The kinetic parameters and chemical nature of the inhibitory effect of natural 5-azaindoles, guitarrin C and D derived from the marine sponge, on the alkaline phosphatase CmAP from the marine bacterium were determined. Guitarrin C was identified as a highly selective non-competitive inhibitor of the marine enzyme due to the presence of a carboxyl group at C6 and a hydroxyl group at C8, with an IC₅₀ of 8.5 ± 0.08 µM and a K_i of 1.58 ± 0.04 µM. It was hypothesized that this compound acts as an allosteric regulator of enzymes present in both resident and pathogenic sponge microflora. The non-competitive inhibitor would form contacts with amino acid residues of the active center via a hydrogen network and a key residue, W274, which is involved in Mg²⁺ ion binding and in subunit dimerization and substrate coordination prior to catalysis. However, the less active inhibitor, guitarrin D, which features an additional hydroxyl group at C7, demonstrated a mixed type of inhibition, which may also have regulatory implications.

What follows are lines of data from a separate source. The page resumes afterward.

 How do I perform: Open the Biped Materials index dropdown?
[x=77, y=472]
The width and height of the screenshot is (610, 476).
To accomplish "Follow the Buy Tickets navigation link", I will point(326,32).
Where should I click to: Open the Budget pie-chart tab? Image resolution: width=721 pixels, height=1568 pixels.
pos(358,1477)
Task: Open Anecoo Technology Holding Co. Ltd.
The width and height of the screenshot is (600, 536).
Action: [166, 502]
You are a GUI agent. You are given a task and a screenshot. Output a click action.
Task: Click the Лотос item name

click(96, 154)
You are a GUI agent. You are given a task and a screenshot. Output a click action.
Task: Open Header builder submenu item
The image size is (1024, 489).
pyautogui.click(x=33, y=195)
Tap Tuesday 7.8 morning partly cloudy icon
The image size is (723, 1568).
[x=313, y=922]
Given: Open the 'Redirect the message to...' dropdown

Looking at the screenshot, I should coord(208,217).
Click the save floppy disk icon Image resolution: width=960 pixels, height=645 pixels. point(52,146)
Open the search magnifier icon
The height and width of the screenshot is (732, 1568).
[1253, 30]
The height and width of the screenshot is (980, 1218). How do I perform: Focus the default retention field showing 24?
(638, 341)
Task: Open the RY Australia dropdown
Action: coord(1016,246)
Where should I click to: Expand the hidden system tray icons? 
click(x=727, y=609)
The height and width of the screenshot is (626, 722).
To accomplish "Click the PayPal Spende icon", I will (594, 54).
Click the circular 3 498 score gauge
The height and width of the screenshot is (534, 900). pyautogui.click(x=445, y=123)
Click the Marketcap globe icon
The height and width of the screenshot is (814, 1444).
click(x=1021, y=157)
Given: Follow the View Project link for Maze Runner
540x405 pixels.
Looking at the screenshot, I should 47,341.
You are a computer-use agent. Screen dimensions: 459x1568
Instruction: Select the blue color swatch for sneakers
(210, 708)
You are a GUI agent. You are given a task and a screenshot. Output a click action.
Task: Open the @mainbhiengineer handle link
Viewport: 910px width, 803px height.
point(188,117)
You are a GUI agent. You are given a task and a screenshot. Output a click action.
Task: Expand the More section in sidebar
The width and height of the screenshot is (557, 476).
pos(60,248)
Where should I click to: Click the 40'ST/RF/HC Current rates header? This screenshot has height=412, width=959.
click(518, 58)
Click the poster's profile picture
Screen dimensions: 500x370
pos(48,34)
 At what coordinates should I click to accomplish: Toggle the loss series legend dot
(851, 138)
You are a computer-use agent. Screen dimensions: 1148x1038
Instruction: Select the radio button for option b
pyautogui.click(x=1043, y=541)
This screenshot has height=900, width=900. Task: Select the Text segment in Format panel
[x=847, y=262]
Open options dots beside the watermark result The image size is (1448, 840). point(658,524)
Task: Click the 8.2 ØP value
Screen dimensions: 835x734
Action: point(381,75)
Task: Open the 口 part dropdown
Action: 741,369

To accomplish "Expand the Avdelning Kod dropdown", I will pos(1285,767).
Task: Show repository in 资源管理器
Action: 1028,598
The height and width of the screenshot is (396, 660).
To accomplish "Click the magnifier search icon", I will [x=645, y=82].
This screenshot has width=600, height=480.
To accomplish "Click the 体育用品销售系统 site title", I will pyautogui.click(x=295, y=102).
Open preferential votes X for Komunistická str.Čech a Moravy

It was proposed that both 5-azaindoles may interact with the active site of human ALPs, thereby modulating their function by forming hydrogen bonds with the nitrogen and oxygen atoms of the guitarrin C and D heterocycles. This hypothesis is based on the relatively low calculated binding energy between the key human ALP residues Asp 294, Glu 342, Arg 335, and His 171, which are situated in proximity to and coordinating with the catalytic metal ions, as well as the inhibitory activity of both guitarrins towards the animal ALP isoenzyme. The IC₅₀ value for the bovine ALP isoenzyme in the presence of guitarrin C was found to be 195 ± 2.2 µM, with a K_i value of 38 ± 0.1 µM. Similarly, the IC₅₀ value for guitarrin D was determined to be 230 ± 1.6 µM, with a K_i value of 45 ± 0.2 µM.